I'll try to look up some information on this tonight. In the meantime you might advise them to contact their local wildlife/animal damage control specialist (trapper) if they haven't already. They can usually get in touch with one through the local county agriculture extension office. These folks are professionals and have probably investigated this sort of thing before.”
Why did the predator not finish the kills? That is hard to say but it was stated by Mrs. Fisher that it was clear these horses fought hard for their lives. It is very possible that the predator decided this particular meal was not worth the trouble or was kicked and injured itself. If so, it might have had to retreat. Wildlife biologist Tod Pinkerton added:
“It's likely the cat bit off more than it could chew. It may have gotten mixed up in all the confusion as to which animal it was attacking. Perhaps the horses came to each others aide? We'll likely never know the answer here.

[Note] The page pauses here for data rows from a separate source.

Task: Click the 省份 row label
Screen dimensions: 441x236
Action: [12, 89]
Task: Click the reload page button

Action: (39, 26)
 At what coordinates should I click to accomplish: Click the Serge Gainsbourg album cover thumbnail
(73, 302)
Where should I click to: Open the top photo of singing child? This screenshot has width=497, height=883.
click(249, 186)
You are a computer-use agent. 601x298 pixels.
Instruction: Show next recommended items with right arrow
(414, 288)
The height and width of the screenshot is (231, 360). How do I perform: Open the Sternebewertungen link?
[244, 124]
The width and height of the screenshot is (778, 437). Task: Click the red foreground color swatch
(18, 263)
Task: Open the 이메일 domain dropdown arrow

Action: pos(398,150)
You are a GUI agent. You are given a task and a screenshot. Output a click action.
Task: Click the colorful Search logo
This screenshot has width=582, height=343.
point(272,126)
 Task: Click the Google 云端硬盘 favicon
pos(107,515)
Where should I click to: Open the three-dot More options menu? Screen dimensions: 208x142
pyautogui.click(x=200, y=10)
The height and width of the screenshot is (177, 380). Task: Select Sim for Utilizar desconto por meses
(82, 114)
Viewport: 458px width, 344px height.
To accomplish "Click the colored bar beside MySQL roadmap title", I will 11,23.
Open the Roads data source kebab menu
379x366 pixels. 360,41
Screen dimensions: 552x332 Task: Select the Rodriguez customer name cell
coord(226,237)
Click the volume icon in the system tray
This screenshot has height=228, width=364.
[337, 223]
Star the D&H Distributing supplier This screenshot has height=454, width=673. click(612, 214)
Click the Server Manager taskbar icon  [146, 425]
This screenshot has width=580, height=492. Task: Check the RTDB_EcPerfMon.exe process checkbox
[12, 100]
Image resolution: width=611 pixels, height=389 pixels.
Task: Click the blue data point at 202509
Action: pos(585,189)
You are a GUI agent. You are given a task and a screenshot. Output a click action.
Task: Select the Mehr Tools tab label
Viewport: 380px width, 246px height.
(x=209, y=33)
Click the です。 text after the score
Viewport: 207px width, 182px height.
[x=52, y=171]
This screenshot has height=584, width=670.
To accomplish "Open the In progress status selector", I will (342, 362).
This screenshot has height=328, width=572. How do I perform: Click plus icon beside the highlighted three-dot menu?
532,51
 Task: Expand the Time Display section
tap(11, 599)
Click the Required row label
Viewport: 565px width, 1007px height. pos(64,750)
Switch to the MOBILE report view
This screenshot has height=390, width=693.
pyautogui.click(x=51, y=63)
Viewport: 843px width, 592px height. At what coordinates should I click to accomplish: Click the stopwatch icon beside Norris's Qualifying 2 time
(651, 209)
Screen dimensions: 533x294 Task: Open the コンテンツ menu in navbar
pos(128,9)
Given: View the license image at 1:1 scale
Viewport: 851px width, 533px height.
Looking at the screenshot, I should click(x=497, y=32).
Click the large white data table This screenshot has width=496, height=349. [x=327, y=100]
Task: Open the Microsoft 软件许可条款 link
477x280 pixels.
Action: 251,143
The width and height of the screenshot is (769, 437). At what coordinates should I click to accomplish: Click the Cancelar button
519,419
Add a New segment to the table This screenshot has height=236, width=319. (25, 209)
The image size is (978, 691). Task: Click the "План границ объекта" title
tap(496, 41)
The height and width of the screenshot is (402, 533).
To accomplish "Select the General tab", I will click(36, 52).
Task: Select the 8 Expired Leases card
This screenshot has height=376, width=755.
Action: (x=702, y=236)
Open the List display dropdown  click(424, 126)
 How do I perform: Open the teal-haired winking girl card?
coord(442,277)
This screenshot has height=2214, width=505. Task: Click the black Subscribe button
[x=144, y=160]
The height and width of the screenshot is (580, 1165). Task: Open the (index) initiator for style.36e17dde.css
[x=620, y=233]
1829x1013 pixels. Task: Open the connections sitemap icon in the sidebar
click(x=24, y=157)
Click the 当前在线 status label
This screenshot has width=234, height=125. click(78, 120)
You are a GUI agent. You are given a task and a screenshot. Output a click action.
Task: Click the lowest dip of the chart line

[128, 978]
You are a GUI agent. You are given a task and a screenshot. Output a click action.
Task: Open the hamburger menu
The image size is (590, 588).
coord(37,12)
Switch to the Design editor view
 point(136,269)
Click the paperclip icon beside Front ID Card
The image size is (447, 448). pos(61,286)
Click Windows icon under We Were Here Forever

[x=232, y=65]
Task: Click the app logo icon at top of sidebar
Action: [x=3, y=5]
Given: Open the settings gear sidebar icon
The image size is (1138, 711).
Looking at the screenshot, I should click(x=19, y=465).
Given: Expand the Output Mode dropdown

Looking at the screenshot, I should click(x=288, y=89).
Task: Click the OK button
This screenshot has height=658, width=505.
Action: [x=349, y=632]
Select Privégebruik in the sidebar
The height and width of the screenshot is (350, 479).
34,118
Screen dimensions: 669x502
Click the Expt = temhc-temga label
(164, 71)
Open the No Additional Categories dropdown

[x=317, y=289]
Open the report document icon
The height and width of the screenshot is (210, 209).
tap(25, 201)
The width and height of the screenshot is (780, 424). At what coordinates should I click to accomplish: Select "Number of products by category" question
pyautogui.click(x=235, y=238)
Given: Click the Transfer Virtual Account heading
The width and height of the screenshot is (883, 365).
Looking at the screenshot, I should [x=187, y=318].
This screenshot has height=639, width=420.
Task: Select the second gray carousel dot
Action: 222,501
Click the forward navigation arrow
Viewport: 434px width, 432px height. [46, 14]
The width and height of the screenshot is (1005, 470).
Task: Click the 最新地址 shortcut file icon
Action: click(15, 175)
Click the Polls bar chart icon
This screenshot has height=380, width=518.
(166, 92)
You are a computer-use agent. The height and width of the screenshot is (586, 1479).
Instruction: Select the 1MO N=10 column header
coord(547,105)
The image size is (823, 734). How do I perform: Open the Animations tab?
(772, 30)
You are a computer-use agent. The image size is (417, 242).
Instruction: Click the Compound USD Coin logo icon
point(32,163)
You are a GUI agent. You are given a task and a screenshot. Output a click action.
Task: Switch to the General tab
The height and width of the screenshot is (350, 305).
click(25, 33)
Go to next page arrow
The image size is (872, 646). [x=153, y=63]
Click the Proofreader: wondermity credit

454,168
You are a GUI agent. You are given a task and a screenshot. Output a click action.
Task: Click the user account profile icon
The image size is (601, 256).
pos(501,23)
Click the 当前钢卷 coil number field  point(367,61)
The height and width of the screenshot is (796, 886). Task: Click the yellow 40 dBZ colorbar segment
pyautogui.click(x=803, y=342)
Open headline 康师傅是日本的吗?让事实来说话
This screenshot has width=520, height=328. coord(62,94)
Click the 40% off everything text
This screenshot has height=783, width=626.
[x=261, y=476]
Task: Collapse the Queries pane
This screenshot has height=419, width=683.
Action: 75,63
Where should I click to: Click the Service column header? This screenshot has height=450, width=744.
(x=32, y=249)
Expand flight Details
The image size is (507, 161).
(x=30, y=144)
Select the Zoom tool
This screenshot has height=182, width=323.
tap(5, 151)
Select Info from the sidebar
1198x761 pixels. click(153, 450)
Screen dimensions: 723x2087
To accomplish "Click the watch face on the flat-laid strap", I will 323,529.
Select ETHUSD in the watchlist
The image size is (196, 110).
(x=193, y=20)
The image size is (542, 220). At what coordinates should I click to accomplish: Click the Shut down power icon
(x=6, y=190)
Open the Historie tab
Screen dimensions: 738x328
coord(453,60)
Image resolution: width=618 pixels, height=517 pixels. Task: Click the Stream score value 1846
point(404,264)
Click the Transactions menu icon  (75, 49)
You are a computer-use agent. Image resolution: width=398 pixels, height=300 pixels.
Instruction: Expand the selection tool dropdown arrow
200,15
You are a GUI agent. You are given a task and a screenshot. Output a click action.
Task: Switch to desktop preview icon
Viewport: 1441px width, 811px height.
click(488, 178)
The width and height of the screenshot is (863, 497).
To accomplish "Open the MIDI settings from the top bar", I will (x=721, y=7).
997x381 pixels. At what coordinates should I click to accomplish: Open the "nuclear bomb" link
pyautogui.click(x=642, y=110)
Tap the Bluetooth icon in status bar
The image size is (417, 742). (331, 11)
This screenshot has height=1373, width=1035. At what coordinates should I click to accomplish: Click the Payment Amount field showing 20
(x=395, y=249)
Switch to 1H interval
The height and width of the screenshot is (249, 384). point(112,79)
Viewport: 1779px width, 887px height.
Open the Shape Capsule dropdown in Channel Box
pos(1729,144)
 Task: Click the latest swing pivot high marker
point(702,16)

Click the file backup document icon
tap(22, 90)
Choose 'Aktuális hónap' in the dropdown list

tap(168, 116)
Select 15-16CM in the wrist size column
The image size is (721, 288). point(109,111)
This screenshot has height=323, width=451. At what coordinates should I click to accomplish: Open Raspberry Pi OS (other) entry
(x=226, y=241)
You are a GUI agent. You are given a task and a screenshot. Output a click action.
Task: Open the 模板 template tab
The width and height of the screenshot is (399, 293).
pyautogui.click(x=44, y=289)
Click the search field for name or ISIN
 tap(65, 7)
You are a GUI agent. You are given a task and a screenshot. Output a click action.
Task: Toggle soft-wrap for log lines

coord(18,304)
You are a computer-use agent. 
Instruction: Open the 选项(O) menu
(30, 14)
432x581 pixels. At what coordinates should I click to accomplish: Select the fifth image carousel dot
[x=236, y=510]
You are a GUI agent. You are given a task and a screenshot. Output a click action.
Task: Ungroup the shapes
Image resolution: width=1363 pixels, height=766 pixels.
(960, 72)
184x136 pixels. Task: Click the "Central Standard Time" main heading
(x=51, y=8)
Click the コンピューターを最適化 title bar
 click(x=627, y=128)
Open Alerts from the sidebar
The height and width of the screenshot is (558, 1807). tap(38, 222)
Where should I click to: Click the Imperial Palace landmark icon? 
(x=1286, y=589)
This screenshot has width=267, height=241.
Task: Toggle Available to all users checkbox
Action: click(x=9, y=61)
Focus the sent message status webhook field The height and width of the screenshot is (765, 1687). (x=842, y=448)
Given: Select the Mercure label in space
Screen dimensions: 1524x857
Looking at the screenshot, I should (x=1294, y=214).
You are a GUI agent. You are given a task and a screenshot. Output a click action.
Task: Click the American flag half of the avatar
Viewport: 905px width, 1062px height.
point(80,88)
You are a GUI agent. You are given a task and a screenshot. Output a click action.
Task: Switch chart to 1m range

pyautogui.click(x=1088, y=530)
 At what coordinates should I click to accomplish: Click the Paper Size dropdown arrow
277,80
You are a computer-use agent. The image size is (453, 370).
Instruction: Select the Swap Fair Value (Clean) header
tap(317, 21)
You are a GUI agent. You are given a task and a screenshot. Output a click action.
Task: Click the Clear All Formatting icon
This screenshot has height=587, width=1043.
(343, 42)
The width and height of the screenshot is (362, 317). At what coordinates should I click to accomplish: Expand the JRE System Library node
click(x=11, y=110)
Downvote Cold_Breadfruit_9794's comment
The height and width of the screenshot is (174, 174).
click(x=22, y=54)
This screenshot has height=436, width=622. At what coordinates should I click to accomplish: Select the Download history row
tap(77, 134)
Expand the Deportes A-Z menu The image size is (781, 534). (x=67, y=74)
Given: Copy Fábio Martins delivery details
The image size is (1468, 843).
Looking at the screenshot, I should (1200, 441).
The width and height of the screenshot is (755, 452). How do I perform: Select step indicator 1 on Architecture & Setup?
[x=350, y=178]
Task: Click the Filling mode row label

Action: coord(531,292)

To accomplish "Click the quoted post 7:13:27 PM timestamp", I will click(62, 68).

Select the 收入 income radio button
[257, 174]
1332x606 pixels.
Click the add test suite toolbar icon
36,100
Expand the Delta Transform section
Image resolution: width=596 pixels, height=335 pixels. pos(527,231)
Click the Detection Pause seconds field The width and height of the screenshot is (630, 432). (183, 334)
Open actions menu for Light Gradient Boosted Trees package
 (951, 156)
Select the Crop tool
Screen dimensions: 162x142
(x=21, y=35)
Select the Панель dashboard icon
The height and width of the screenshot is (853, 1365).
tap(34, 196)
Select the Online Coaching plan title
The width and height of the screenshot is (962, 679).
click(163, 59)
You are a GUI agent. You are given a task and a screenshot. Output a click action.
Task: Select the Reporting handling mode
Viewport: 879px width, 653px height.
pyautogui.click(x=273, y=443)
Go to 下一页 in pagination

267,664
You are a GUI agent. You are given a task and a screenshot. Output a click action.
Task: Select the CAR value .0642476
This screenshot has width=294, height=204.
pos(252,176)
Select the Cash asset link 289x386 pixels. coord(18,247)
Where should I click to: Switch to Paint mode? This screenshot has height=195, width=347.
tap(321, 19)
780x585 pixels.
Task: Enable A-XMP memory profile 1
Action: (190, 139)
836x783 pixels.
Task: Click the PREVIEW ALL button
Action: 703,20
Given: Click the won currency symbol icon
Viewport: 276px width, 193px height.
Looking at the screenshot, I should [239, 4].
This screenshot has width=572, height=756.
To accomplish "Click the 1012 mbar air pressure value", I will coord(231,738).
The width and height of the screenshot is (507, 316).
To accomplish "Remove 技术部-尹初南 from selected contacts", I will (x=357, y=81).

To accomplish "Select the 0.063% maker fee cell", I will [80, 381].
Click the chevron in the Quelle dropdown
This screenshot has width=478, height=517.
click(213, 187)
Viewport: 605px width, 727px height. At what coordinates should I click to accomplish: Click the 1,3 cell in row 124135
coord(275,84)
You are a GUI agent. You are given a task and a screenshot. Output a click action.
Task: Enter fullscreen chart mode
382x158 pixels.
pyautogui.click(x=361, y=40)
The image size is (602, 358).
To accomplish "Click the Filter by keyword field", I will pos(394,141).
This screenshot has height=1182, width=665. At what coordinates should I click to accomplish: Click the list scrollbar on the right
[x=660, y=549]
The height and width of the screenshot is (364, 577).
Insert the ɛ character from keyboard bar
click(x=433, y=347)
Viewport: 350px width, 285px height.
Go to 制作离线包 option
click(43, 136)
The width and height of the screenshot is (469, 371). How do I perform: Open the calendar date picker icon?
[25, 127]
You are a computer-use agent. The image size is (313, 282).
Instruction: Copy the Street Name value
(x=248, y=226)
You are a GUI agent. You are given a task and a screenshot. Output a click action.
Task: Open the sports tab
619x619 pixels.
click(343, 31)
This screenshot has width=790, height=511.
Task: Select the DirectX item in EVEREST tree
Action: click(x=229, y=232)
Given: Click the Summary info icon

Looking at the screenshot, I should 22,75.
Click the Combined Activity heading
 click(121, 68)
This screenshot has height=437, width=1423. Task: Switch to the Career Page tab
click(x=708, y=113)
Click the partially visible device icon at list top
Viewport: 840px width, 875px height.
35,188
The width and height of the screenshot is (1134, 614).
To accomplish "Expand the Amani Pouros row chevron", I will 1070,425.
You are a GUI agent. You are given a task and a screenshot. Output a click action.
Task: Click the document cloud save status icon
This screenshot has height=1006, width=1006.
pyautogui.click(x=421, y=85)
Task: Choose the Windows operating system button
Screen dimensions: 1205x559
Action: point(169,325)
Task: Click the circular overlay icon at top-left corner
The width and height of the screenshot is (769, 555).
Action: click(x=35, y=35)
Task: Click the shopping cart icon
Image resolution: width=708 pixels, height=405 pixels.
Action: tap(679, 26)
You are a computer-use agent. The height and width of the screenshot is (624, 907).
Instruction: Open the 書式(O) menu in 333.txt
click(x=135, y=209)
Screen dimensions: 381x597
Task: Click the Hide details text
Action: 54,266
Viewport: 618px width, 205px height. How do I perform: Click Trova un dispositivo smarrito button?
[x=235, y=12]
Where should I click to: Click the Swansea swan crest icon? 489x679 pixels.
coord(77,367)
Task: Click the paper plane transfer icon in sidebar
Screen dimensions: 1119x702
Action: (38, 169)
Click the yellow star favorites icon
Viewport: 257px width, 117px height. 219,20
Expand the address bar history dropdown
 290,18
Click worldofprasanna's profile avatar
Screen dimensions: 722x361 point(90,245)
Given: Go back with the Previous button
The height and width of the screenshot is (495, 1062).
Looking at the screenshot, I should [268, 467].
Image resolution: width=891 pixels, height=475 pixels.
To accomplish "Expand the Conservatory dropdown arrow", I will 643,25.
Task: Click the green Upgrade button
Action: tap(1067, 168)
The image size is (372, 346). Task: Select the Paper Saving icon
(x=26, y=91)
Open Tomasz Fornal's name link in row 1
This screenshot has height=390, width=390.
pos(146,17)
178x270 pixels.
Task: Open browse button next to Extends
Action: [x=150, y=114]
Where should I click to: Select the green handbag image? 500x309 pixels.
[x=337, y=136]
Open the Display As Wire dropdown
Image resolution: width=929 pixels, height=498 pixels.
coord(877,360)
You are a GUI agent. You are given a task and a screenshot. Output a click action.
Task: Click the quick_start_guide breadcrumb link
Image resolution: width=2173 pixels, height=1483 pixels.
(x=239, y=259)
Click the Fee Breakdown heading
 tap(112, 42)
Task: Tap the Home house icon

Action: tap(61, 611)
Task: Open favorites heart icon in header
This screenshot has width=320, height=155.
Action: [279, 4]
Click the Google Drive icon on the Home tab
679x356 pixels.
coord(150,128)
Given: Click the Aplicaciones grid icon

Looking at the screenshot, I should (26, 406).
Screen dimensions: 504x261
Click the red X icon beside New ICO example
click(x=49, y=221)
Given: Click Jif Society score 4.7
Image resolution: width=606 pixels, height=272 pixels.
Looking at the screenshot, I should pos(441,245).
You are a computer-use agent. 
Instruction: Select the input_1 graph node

I do know they (cougars) are quite capable of killing/wounding multiple animals in a single encounter. I've heard stories of them taking out 15-25 sheep or goats at a time. It might be that they get 'intoxicated' with the killing of prey?”
The drought we are suffering is making life very difficult on wildlife and forcing them closer to populated areas in order to find food and water. This, in my mind, is the scenario that led to the attacks on these horses. Our wildlife is starting to get a bit desperate and that desperation is beginning to manifest itself in some atypical behaviors.
It is quite possible, if we don’t get rain soon, that we will see more of this sort of thing in central Texas.